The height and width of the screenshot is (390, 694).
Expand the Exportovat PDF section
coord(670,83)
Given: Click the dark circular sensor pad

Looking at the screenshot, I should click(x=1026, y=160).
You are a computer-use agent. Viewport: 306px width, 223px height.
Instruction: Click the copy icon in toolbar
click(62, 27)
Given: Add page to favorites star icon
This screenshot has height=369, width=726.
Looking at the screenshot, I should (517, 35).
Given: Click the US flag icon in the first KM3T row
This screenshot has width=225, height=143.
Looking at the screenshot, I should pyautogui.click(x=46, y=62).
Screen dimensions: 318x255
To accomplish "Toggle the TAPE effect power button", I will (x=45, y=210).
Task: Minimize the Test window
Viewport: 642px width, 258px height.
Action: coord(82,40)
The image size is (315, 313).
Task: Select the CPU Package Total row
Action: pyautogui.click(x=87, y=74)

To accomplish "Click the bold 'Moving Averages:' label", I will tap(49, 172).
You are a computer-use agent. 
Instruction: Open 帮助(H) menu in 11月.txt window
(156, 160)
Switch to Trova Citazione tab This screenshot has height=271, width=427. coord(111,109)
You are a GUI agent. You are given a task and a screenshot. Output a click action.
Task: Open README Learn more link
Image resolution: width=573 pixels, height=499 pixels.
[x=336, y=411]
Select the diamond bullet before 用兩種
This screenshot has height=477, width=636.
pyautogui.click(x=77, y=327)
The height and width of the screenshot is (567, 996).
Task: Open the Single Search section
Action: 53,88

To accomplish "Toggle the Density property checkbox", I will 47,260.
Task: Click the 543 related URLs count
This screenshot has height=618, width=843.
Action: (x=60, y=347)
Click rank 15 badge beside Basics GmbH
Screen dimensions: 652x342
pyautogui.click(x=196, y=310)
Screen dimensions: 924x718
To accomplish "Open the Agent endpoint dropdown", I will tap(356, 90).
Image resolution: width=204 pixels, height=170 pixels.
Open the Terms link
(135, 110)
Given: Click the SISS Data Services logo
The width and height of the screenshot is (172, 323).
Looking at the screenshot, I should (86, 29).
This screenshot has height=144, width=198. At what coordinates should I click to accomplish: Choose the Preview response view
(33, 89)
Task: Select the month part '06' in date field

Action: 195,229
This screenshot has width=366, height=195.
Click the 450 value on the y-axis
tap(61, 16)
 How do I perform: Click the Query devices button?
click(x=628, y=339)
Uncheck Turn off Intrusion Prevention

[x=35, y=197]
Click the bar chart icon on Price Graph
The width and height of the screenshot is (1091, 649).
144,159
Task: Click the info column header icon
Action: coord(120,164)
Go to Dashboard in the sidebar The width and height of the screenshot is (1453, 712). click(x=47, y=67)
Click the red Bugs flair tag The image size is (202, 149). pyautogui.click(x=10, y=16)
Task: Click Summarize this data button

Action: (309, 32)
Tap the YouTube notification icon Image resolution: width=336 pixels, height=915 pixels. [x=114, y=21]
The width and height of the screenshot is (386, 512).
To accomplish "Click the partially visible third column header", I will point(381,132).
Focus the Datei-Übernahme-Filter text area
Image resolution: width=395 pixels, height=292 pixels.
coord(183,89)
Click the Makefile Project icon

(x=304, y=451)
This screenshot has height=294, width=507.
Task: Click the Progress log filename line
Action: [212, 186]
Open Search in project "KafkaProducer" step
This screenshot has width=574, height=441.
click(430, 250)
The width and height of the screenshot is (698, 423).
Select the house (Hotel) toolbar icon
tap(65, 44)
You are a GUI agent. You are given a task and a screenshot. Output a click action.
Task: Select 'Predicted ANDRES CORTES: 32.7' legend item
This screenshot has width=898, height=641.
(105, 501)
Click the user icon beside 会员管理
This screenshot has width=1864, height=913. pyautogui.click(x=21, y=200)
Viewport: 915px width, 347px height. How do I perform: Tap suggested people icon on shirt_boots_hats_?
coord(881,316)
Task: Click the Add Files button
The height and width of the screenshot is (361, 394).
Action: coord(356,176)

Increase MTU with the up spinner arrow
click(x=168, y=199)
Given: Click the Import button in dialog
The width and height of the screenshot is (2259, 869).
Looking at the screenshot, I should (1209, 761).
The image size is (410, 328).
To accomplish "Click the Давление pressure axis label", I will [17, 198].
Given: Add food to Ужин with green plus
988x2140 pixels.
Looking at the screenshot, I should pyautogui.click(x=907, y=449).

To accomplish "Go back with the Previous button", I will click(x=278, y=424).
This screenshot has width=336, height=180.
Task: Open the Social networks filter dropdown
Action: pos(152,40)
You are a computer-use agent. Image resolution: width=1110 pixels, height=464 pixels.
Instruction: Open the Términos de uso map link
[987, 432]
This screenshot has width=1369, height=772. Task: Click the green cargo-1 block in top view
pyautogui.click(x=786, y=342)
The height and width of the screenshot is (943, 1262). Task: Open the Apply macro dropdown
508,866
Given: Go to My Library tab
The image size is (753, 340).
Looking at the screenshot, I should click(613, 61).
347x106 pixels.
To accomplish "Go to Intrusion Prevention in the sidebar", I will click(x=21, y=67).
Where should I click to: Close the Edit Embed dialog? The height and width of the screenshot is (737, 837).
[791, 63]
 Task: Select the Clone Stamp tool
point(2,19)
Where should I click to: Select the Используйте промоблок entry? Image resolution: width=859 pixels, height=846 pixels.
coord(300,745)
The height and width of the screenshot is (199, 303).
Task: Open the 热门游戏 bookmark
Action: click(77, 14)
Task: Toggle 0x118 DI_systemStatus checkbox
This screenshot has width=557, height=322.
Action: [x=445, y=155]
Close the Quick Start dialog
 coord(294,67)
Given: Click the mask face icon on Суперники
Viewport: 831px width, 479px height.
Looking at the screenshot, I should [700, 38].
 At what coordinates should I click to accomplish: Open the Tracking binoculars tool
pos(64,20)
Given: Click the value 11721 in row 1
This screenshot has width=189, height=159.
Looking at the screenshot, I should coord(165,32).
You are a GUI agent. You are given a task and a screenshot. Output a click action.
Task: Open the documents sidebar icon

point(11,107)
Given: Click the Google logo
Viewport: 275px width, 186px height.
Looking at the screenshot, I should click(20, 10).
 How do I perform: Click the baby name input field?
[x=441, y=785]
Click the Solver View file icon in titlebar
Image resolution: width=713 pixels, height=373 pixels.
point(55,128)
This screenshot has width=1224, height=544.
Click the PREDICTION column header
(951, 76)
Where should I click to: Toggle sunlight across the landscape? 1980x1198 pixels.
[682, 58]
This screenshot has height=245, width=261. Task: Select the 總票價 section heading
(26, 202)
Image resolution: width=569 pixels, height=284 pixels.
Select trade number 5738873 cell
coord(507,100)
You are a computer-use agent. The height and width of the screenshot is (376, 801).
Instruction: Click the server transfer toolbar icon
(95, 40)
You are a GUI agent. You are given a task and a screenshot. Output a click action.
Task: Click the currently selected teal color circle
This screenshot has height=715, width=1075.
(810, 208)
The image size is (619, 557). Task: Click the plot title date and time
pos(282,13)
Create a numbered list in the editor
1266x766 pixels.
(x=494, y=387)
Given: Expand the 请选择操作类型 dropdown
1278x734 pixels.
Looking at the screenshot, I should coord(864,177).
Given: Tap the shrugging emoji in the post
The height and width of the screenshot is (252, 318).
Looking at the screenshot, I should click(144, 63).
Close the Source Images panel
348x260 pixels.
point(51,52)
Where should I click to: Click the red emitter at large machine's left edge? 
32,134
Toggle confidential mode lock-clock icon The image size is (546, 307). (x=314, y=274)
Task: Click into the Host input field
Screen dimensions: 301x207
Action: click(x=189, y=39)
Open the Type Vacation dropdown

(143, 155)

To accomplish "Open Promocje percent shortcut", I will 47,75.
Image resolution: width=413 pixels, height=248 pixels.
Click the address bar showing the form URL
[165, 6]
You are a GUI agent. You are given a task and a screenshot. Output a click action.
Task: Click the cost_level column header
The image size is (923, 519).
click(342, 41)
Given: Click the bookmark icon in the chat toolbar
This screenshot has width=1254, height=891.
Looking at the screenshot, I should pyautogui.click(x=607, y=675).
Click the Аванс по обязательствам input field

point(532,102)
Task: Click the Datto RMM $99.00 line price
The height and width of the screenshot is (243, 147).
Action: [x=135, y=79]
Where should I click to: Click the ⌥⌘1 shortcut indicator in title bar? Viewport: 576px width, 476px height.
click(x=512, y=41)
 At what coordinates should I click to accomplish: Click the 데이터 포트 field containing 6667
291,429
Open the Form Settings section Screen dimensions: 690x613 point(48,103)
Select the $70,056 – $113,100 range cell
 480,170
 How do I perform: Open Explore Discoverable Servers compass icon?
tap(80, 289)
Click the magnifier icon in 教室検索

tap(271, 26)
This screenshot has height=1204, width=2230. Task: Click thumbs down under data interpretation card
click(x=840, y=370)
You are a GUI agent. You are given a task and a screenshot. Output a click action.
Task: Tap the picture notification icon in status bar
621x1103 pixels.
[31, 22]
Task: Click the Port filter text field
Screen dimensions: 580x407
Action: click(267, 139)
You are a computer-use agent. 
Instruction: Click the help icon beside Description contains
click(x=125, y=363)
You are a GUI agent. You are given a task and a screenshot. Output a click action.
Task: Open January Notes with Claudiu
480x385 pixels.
━━━━━━━━━━
* _Required task_: Please reproduce the lines of the material above between the line holding "Create a numbered list in the editor" and the line holding "Looking at the screenshot, I should coord(864,177).", inclusive, with no changes.

* _Output of the exercise_:
Create a numbered list in the editor
1266x766 pixels.
(x=494, y=387)
Given: Expand the 请选择操作类型 dropdown
1278x734 pixels.
Looking at the screenshot, I should coord(864,177).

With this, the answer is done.